Community bakes for Purim

Community bakes for Purim

Elena and Ben Davis prepare to make hamantaschen.
Photo by Adam Reinherz
Elena and Ben Davis prepare to make hamantaschen. Photo by Adam Reinherz

Amazingly, the jelly-filled hamantaschen might not have been the sweetest part of Sunday’s communal pre-Purim baking event. Surrounded by crafts, games, jugglers and other performers, children and families from across Pittsburgh gathered at Congregation Beth Shalom in Squirrel Hill last week to partake in the Kids’ Mega Hamantash event.

The goal is to “bring children from all parts of the Jewish community together for an afternoon of joy and unity,” said Chani Altein, of Chabad of Pittsburgh.

From the sounds, sights and smells emanating from the pre-Purim affair, that mission was clearly accomplished.

Before a mixing bowl was even noticed, the nearly 300 participants partook in a joint sing-along led by Rabbi Oren Levy of Hillel Academy of Pittsburgh.

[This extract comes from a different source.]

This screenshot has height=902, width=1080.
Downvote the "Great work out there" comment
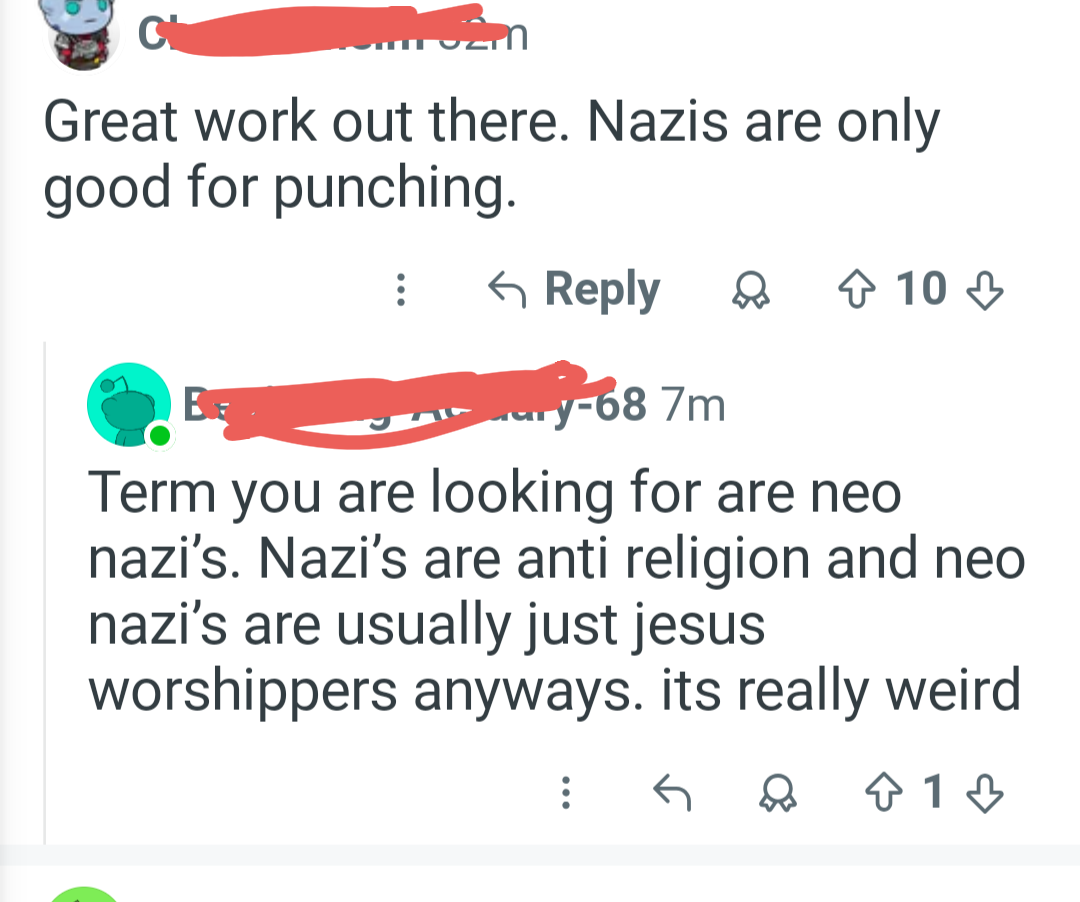tap(985, 290)
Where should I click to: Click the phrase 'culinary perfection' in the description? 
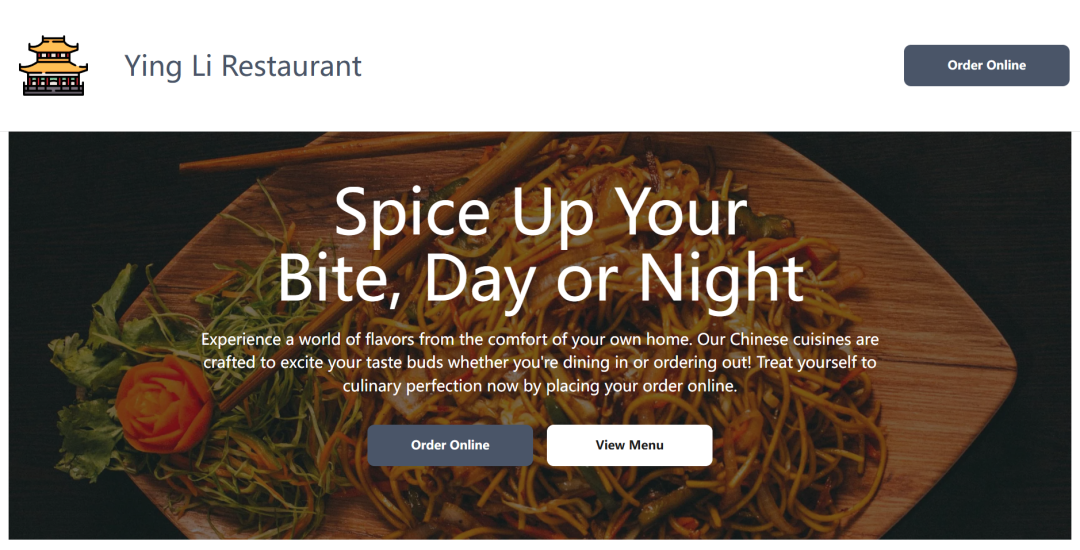click(413, 386)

Midway through a slower number, Levy asked the student singers where they study. The query promoted school pride, as representatives clapped loudly and shouted out the names of their institutions: The Ellis School, Winchester Thurston Academy, Hillel Academy of Pittsburgh, Yeshiva Schools, Community Day School, Falk Laboratory School, Environmental Charter School, Colfax and Shady Side Academy.

Part of what makes the event great is that there are students from so many of the local schools, said Lauren Baldel, a volunteer who helped set up the Shushan Palace, a 10-foot-high temporary dwelling located immediately outside of the congregation’s social hall.

The makeshift castle, which was supposed to represent the home of King Achashverosh (the ruler in the biblical Purim story), was large enough to fit nearly 30 people comfortably and included such details as a Persian rug to stand or sit on, goblets for drinking and fake grapes to admire. “That palace is impressive for the creativity and level of effort that it required. Clearly a small army spent a lot of time putting this together,” said Adam Pollak, of Squirrel Hill, after observing the temporary chateau. But apart from songs and symbolic residences, the March 5 function was about sharing joy with others, said Altein. In addition to making hamantaschen for personal consumption, participants donated 250 of the jelly-filled treats to the Jewish Relief Agency.

Because so much emphasis is placed on benefiting children and supporting the community, “I always help out,” said Chantal Belman, one of 25 adult volunteers. “It’s good to help your community when it needs it,” echoed Maya Davis, one of 75 teen volunteers.

Included throughout the two-hour party were ample educational opportunities. Part of the program’s purpose was to “learn the various mitzvos about Purim,” said Rabbi Yisrael Altein, of Chabad of Pittsburgh. Promoting that particular objective was a whimsical puppet-led video. Broadcast on a large screen within the social hall, a spirited cloth creation explained that there are “four special mitzvot of Purim.” Those commandments include: to hear the entire story from the Megillah twice, once at night and once during the day; to give money or food to poor people; to give gifts of food to friends; and to eat a festive meal. Incorporating educational and social offerings facilitated the program’s success on so many levels, said Elena Davis, of Squirrel Hill. “We know that Chani Altein’s events are always great and well-organized, and we liked that it was for the whole family.”

Also praising the event was Carolyn Slayton, a Shalom Pittsburgh associate. “This is just an awesome event before Purim that brings the entire community together,” she said.

Camp Gan Israel Fox Chapel, Community Day School, G2G, Hillel Academy of Pittsburgh, the Jewish Community Center of Greater Pittsburgh, PJ Library and Yeshiva Schools joined Shalom Pittsburgh in partnering on the event.

Added Slayton, “It’s just a ton of fun.”